§ EXERCISE MATERIAL
* Start *

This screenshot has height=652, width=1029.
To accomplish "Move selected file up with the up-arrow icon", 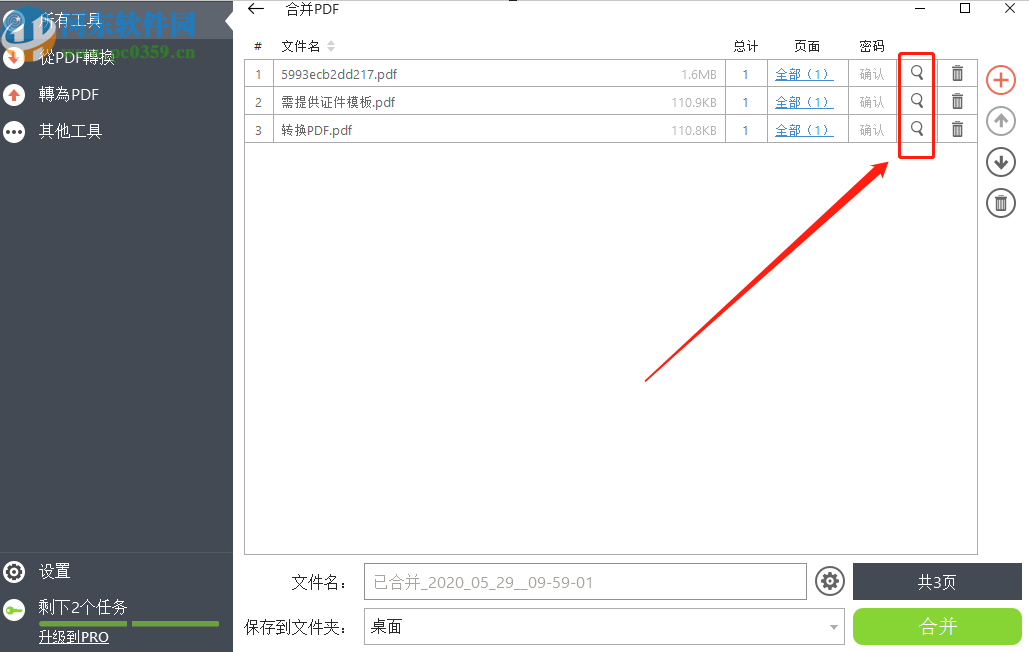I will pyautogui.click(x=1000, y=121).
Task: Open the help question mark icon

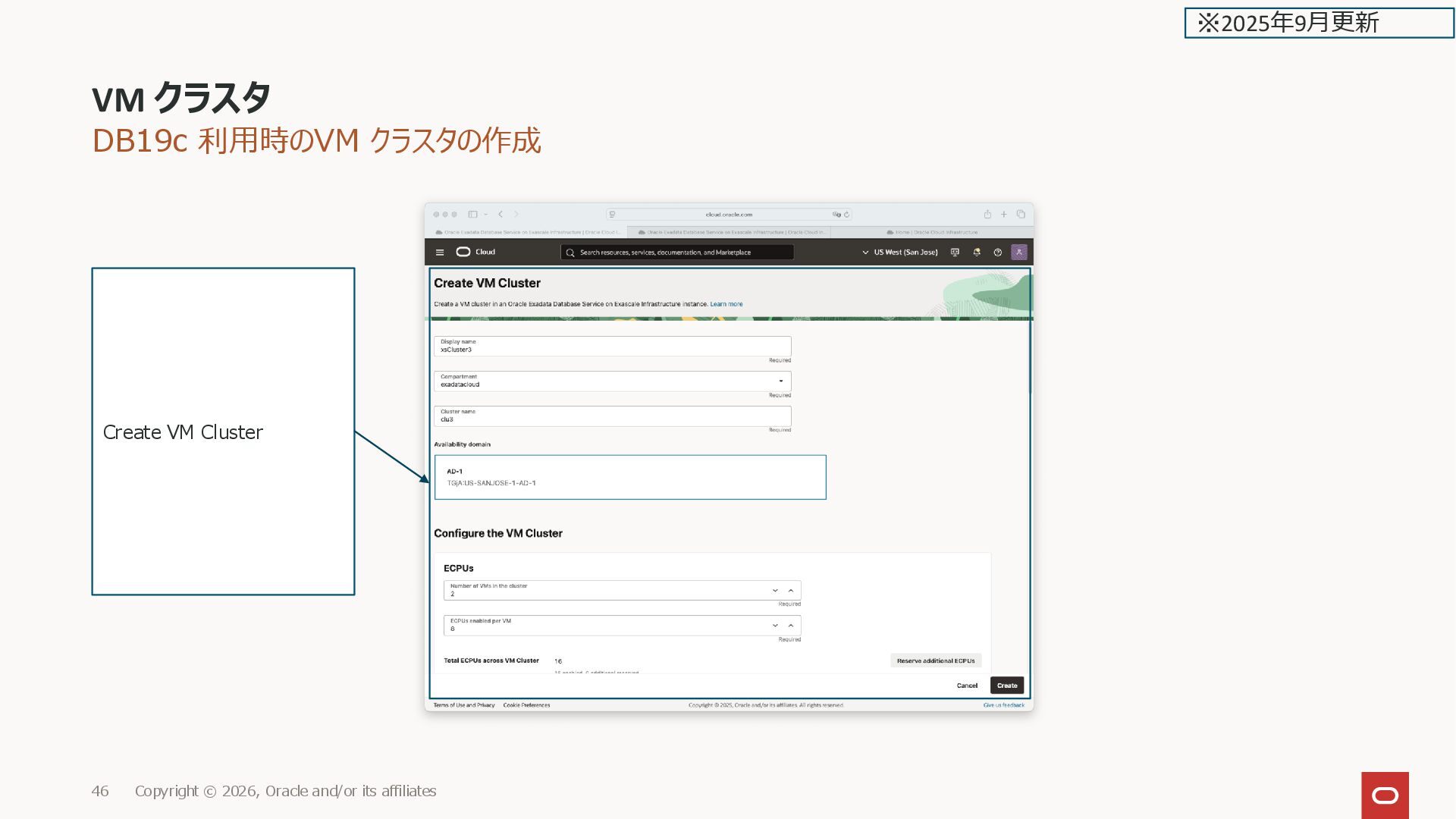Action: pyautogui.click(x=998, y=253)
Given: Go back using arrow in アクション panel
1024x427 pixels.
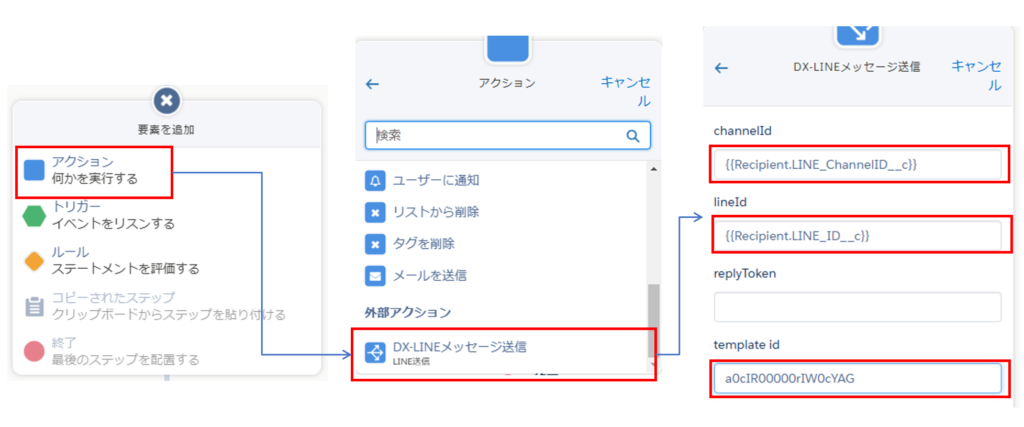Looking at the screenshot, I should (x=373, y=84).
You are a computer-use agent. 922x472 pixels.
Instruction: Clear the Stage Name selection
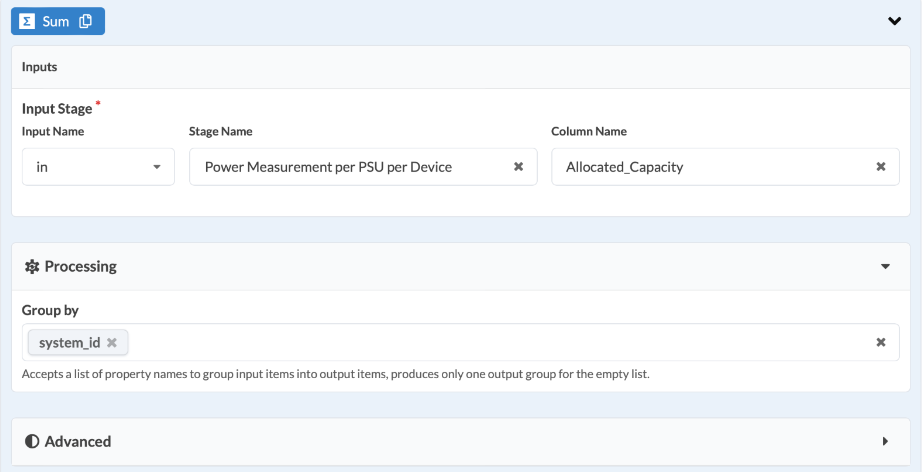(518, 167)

* End *

§ WRITTEN INSTRUCTION
Update the part of the entries that opens with the line containing "Task: Open the help question mark icon" and runs through the end of the entries by changing "pixels" to "px" and leaving everything else as it is. Leave the pictures out of your answer.

§ THE COMPLETED TASK
Task: Open the help question mark icon

Action: pyautogui.click(x=998, y=253)
Given: Go back using arrow in アクション panel
1024x427 px.
Looking at the screenshot, I should (x=373, y=84).
You are a computer-use agent. 922x472 px.
Instruction: Clear the Stage Name selection
(518, 167)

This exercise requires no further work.